# What is required:
Give back only the line containing "DOPLŇKOVÝ SORTIMENT (64, 2087)" and every line after it through the end of the data below, transcribed exactly.

Stored items
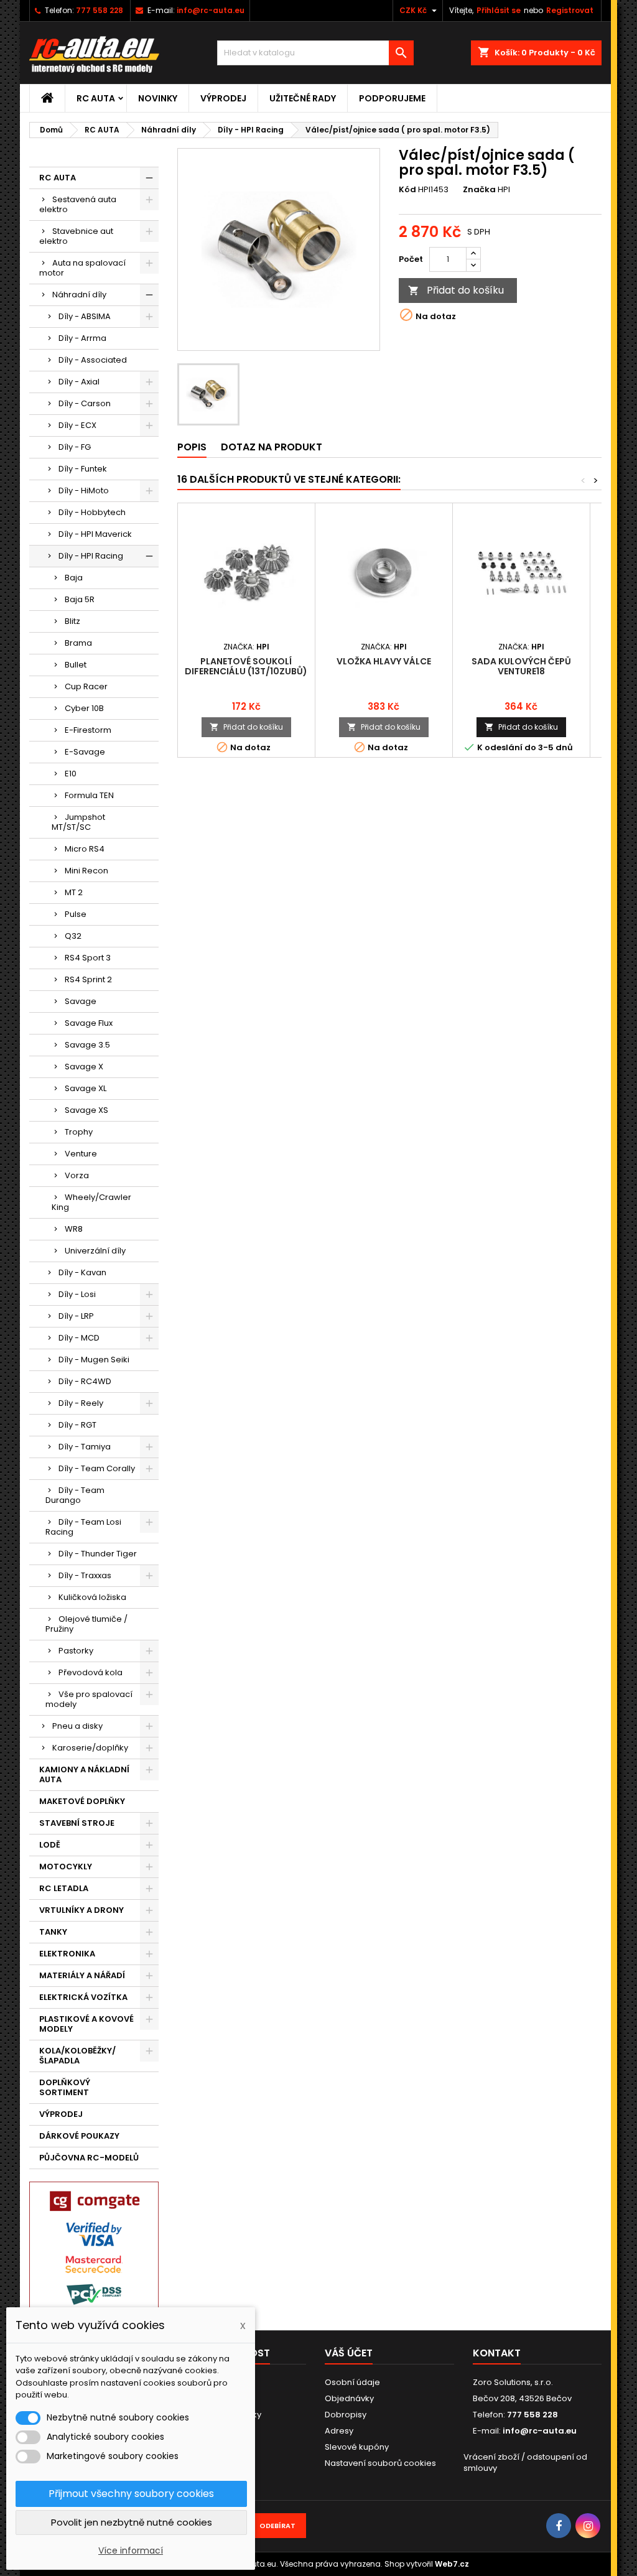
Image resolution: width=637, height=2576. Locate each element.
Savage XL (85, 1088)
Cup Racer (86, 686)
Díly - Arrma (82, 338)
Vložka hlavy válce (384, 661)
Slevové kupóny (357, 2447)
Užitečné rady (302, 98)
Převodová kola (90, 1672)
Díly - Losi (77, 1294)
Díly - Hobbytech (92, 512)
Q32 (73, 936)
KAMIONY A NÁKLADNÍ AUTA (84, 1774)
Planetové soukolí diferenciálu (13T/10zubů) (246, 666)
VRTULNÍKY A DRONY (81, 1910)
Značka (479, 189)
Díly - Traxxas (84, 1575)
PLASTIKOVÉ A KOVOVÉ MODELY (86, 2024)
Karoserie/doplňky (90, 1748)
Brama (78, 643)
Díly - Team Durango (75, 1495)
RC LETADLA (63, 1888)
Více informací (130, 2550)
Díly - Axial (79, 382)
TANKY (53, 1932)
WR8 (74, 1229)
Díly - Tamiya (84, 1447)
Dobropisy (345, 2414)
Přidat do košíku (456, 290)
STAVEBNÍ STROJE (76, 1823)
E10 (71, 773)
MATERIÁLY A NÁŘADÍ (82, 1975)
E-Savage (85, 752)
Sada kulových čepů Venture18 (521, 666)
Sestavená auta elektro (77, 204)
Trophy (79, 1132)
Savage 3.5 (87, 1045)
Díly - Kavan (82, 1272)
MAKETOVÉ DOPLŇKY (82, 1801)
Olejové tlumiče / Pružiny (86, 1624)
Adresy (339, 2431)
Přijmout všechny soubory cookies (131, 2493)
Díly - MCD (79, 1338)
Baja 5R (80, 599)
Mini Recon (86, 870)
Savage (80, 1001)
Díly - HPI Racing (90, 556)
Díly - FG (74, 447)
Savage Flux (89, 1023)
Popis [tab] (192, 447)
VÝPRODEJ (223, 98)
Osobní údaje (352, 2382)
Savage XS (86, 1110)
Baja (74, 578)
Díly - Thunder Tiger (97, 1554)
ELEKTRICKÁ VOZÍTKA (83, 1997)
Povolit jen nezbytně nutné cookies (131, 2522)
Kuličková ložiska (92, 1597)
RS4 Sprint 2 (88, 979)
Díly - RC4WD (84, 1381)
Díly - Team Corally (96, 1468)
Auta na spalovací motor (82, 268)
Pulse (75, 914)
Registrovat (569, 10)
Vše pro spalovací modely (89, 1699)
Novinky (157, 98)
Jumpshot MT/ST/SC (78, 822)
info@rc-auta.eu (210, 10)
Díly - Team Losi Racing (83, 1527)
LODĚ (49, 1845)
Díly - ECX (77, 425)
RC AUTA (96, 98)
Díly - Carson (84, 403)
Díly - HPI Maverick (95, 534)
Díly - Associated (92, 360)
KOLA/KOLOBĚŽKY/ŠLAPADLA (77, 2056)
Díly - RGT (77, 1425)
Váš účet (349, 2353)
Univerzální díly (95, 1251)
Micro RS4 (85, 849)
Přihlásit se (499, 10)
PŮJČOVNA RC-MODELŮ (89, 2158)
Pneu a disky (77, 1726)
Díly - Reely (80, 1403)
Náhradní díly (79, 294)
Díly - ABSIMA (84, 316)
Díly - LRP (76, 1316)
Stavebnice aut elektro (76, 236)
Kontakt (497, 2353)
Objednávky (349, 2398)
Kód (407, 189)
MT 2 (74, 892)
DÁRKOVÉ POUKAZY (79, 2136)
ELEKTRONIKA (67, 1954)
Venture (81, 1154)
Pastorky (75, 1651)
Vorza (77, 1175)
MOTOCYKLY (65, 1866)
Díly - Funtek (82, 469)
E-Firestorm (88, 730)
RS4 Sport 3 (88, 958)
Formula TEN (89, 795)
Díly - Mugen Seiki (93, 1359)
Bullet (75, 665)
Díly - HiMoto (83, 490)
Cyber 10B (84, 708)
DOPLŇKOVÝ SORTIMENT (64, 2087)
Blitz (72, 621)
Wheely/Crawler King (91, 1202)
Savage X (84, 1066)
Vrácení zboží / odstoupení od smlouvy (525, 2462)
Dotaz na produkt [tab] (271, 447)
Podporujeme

# Written answer:
DOPLŇKOVÝ SORTIMENT (64, 2087)
Blitz (72, 621)
Wheely/Crawler King (91, 1202)
Savage X (84, 1066)
Vrácení zboží / odstoupení od smlouvy (525, 2462)
Dotaz na produkt [tab] (271, 447)
Podporujeme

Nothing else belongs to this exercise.